Well that might depend. The input data to the function might be much
larger than the output. Consider the, quite common, idiom of:

order by case when (complex expresssion) 1 when (complex expression) 2 else 3


How come that expression be relevant? There is only one sortkey and no
limit, so no matter what it should clearly get the full resultset in all 
cases.



It would also enable a select that has to sortkeys to utilize an
index that only contains the primary sortkey, which is a huge
negative effect of what's being done today.

This is a separate problem entirely. It would be nice to have a
strategy for ordering that can take advantage of partially ordered
results. It's not hard to see how to do the executor side -- it could
keep a tuplesort for each group and truncate it when the group
changes. As usual the hard part is having the planner figure out
*when* to use it. We have a hard enough time calculating ndistinct for
individual columns -- this would require having an idea of how many
values are present for each major key column.


Yes, as with all other cases it would be hard to get the optimum, but
there is also cases where it is straightforward, say when the secondary
sort column has an ndistinct of -1 (or similar close to). The current 
standard
assumption is that 2 columns are unrelated, that would also work here. 
(As good as is

does similar places in PG).

Jesper

--
Jesper

--
Sent via pgsql-hackers mailing list (pgsql-hackers@postgresql.org)
To make changes to your subscription:
http://www.postgresql.org/mailpref/pgsql-hackers


Re: [HACKERS] Evaluation of secondary sort key.

2011-04-18 Thread Greg Stark
On Mon, Apr 18, 2011 at 5:38 PM, Jesper Krogh jes...@krogh.cc wrote:
 order by case when (complex expresssion) 1 when (complex expression) 2
 else 3

 How come that expression be relevant?
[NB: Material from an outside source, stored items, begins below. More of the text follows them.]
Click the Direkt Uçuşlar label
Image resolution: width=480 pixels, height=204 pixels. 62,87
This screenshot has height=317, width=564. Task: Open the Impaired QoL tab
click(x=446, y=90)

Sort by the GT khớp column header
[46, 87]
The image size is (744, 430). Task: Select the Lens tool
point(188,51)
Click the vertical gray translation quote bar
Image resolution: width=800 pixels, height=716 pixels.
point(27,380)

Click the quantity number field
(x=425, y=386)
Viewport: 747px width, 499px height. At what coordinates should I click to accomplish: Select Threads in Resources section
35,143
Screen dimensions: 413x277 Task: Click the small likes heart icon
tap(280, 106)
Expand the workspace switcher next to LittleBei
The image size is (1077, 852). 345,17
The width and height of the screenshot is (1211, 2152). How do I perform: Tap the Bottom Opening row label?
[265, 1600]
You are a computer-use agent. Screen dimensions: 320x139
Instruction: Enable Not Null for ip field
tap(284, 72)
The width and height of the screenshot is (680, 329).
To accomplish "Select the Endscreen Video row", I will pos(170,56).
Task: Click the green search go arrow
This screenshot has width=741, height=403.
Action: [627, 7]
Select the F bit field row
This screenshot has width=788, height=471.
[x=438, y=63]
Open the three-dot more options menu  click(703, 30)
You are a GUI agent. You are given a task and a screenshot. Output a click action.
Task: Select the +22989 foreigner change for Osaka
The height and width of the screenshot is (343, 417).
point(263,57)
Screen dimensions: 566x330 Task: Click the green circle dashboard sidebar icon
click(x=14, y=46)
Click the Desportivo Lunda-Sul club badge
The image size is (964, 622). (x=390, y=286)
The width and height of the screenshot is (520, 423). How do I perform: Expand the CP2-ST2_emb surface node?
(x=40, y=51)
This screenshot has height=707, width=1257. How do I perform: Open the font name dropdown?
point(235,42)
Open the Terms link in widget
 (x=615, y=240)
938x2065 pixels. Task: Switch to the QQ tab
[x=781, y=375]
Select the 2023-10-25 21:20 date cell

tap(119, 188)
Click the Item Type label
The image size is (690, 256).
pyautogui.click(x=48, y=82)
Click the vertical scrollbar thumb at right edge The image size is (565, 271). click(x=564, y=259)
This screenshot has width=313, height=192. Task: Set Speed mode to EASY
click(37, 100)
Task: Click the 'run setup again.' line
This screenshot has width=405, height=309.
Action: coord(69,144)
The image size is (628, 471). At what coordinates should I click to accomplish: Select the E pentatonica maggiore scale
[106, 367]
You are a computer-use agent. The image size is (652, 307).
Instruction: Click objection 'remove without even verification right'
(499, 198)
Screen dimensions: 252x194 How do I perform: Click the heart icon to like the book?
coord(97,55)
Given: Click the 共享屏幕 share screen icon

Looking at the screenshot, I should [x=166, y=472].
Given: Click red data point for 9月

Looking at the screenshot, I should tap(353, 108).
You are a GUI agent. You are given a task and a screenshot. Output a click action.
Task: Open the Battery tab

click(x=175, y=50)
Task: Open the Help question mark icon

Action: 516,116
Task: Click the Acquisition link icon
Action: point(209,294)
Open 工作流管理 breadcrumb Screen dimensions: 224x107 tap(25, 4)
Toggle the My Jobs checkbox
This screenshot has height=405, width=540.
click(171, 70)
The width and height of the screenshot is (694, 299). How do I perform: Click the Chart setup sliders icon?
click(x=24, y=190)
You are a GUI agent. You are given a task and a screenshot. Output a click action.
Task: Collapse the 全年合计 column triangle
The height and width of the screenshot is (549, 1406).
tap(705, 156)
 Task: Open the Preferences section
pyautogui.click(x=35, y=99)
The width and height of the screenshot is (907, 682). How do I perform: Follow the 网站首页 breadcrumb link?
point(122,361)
There is only one sortkey and no
 limit, so no matter what it should clearly get the full resultset in all
 cases.

Sure, imagine there are more order by clauses with this one as the last one.


 Yes, as with all other cases it would be hard to get the optimum, but
 there is also cases where it is straightforward, say when the secondary
 sort column has an ndistinct of -1 (or similar close to). The current
 standard
 assumption is that 2 columns are unrelated, that would also work here. (As
 good as is
 does similar places in PG).

I'm not following what you mean with the secondary column having
ndistinct of -1. Actually it seems to me a reasonable low-hanging
fruit to reach for would be when the initial column has an ndistinct
of -1 which is actually kind of common.

A lot of SQL queries end up being written with GROUP BY primary_key,
other_column, other_column, other_column just to get those other
columns to be queryable. If we implemented the SQL standard
dependent columns feature this would be unnecessary but we don't and
even if we did people would still build schemas and queries that
defeat the optimization.

In these cases we probably do have ndistinct -1 for one of the columns
and therefore that an index on that column alone would give us almost
the right ordering and quite likely exactly the right ordering. If we
buffered the outputs for any distinct value and output sorted them if
there were multiple rows. It would probably somewhat worse if we guess
wrong though.

-- 
greg

-- 
Sent via pgsql-hackers mailing list (pgsql-hackers@postgresql.org)
To make changes to your subscription:
http://www.postgresql.org/mailpref/pgsql-hackers


Re: [HACKERS] Evaluation of secondary sort key.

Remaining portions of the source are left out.